“O CLÃ DAS ADAGAS VOADORAS”: AINDA MELHOR QUE “HERÓI”

Em menos de três anos Zhang Yimou retorna ao wuxia, o filme de artes marciais, e acerta em cheio

Por um capricho das distribuidoras, dois filmes feitos pelo chinês Zhang Yimou com um intervalo de quase três anos chegam com apenas uma quinzena de diferença aos cinemas brasileiros – depois de Herói, nesta sexta-feira é a vez de O Clã das Adagas Voadoras (House of Flying Daggers, China/Hong Kong, 2004) entrar em cartaz. Como se corre o risco de achar que assistir a ambos é ver mais da mesma coisa (até porque os dois foram indistintamente propagandeados como filmes de artes marciais), cabe avisar que há aí um engano: Clã não é só um bocado diferente de Herói. É também superior. No ano de 859, nos estertores da dinastia Tang (618-907), chega aos ouvidos de dois policiais que Mei (Zhang Ziyi), a nova cortesã da cidade, é na verdade uma agente da organização de guerrilheiros do título. Cada um a seu modo, eles iniciam uma investigação. Jin (o sino-japonês Takeshi Kaneshiro), que é jovial, inconseqüente e conquistador, faz-se passar por freguês do bordel e agarra Mei – que é cega – à força. Seu companheiro Leo (Andy Lau) chega para dispersar o tumulto arranjado e submete Mei a uma prova destinada a apurar se ela é mesmo a habilíssima dançarina que diz ser. Com o talento da cortesã devidamente demonstrado numa seqüência atordoante, os policiais fazem com que ela acredite estar livre, para assim os conduzir  ao quartel-general do clã. Jin a escoltará, dizendo-se apaixonado por ela, e Leo os seguirá a distância. Durante o trajeto, Jin e Mei se apaixonarão de fato, a identidade verdadeira de Leo será descoberta e, acima de tudo, O Clã das Adagas Voadoras se revelará um encontro sensacional entre a exuberância do cinema chinês e o rigor do filme de samurai – em especial da variedade celebrizada pelo diretor Akira Kurosawa, de quem Yimou é grande admirador.

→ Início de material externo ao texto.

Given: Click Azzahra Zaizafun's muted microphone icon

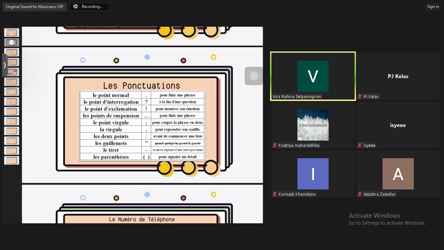Looking at the screenshot, I should 360,194.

Há menos de fantasioso do que se possa supor nessa história. A dinastia Tang de fato se esfacelou sob a ação de milícias rebeldes. Esse foi também o período de influência mais marcante da China sobre o Japão. Yimou, contudo, inverte a mão desse trânsito. Aqui é a China, sempre tão impermeável ao que vem de fora, que se dobra ao Japão. Se em Herói o diretor homenageava Kurosawa na estrutura emprestada de Rashomon, em Clã ele o faz de todas as maneiras possíveis, do tem – o dilema entre liberdade individual e lealdade – às cores e composições impressionistas. Mesmo as lutas, sempre lindas, ganham outra força. Em vez de mera exibição de virtuosismo, elas traduzem o crescendo da ligação entre Jin e Mei e o destino trágico para o qual esse romance se encaminha. Na seqüência final, quando a ação é parcialmente encoberta por uma nevasca que corta a tela, o que o diretor quer é que a platéia se lembre de uma cena clássica – a da luta sob a chuva em Os Sete Samurais. Talvez a própria fluidez da personalidade de Yimou, que parece ser um homem diferente a cada filme que faz, venha a impedir que ele ocupe um lugar comparável ao de Kurosawa na história do cinema. Mas, ao menos por um momento, ele chegou bem perto.